The memorial for Ellis Fink on Saturday was attended by an uncountable number of people. I can say, without exaggeration, that I have not seen that many cars in town since the opening ceremonies of the North Cascades Scenic Highway. Cars were parked at the top of the hill at the U.S. Forest Service building all the way to the bottom. Roads in all directions around the Winthrop Barn were full and the traffic jam continued into town. Inside the Barn, it was a crush of people, beyond standing-room-only — even entry was tight.
This was all in appreciation of the life of a great guy who expired far too early.
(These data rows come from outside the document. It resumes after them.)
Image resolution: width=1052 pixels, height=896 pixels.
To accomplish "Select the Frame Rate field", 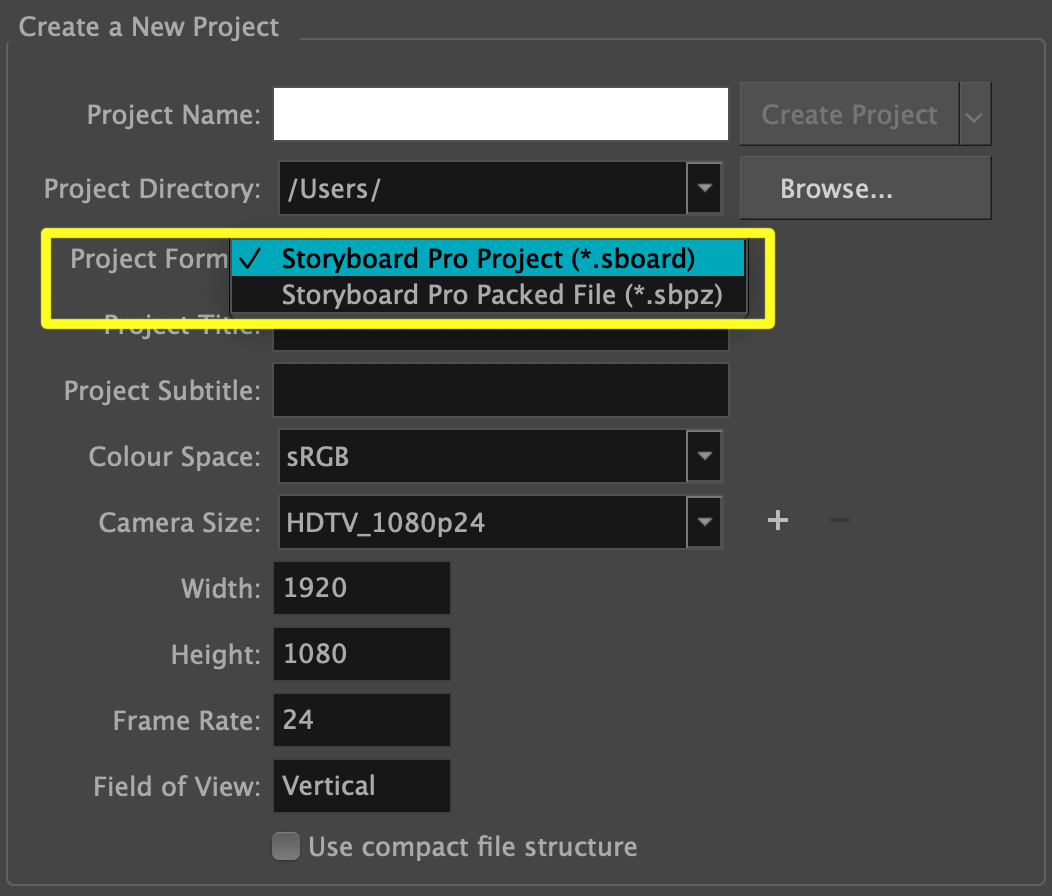I will [361, 720].
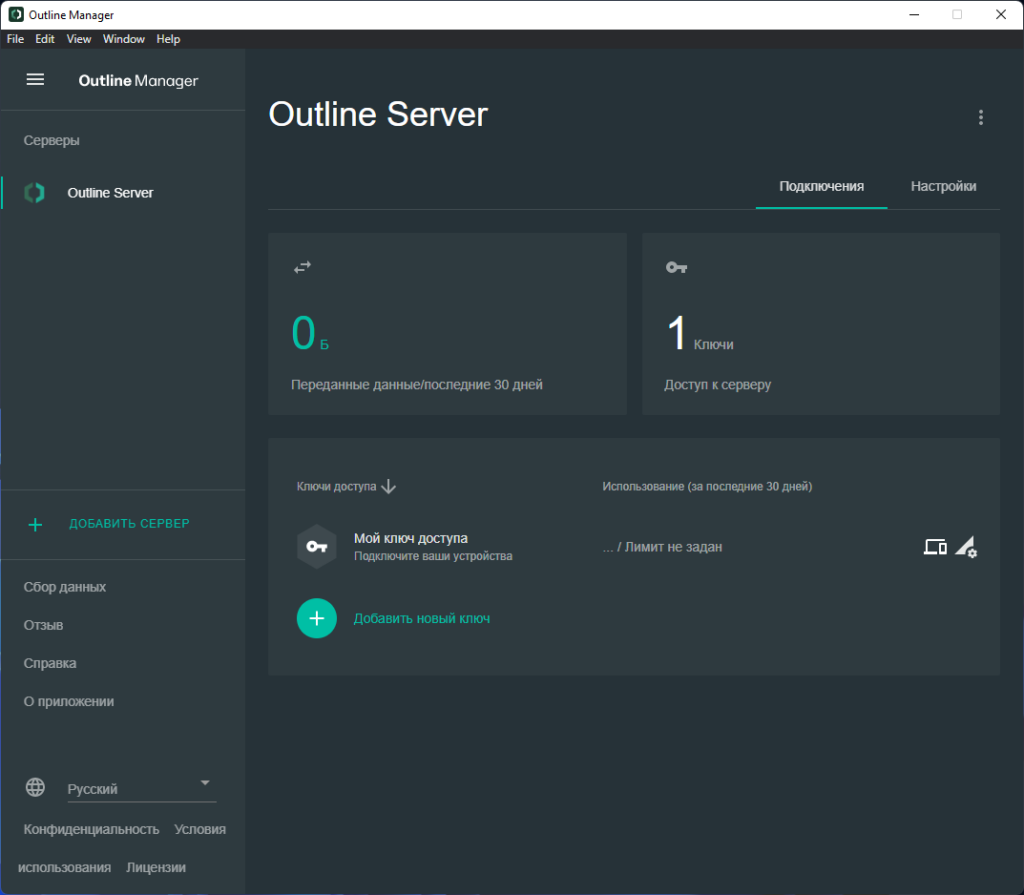Open the Конфиденциальность link

point(91,829)
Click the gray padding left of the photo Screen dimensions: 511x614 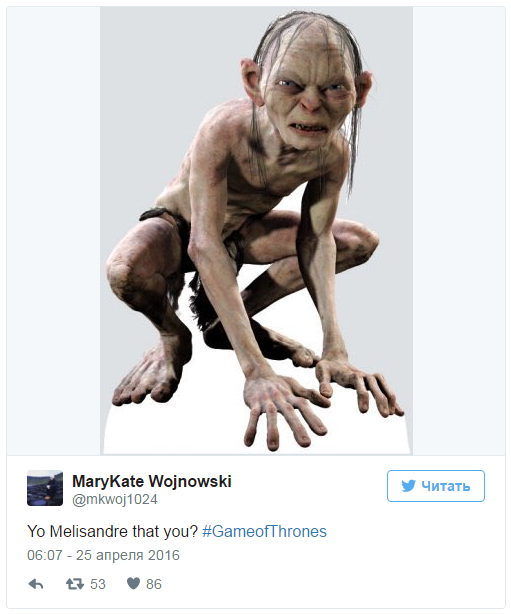click(53, 231)
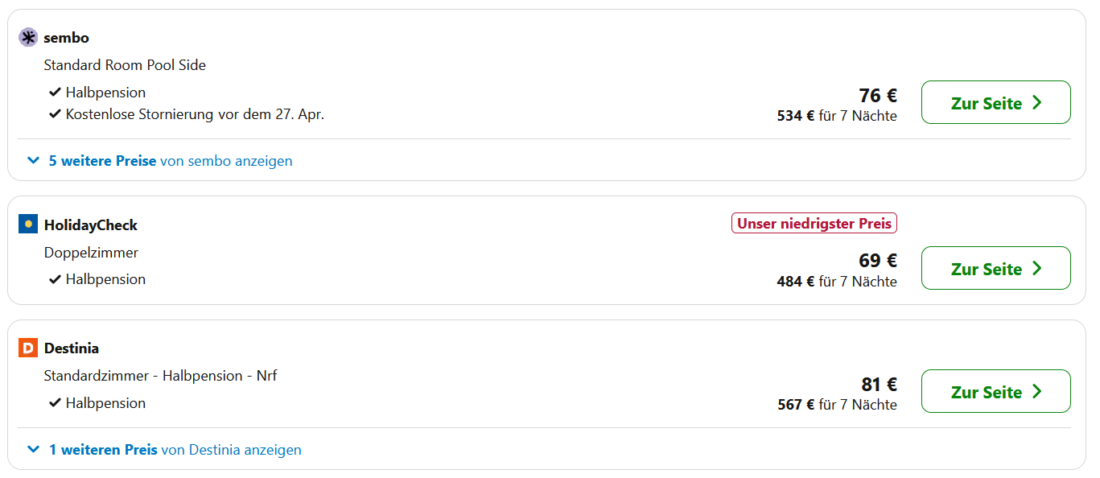Click the checkmark beside sembo's Halbpension
The height and width of the screenshot is (478, 1100).
click(55, 93)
At Harts Pass, after a long absence, the depth measure thingie is back in service. There are now 71 inches up there at 6,500 feet, just a shade less than 6 feet. The snow/water content is at 29 inches, indicating almost half the snow is containing water — close to 3 feet. This content is 130 percent of average and winter is just beginning. El Niño, according to forecasts, is going to produce new surprises as the months roll by.
At the North Cascades Basecamp on Lost River Road, the annual weekly programs will commence this Thursday (tonight for many subscribers of the paper) and will offer, prior to the wildlife lecture, the mini-dinner of soup and a roll. The cost is $7 per person, beginning at 5:30 p.m., with the program starting at 6 p.m.
The program will be hosted by biologist Kent Woodruff, who will give an update on the Beaver Reclamation Program, now about 10 years old: a decade of relocating Castor canadensis in the valley. Since I was a little kid in Maryland, beavers and river otters have been my favorite wild animals The program comes at an opportune time. My daughter gave me a book titled Once They Were Hats, the most comprehensive beaver tome I have ever read, from pre-history to modern times.
It has been a non-stop read, and Woodruff knows his stuff. The program he will be discussing, and Winthrop, even got notice in the book via The Methow Conservancy by the author, who is a Canadian. Her scope covers the entire North American continent and its workaholic animals that narrowly avoided extinction.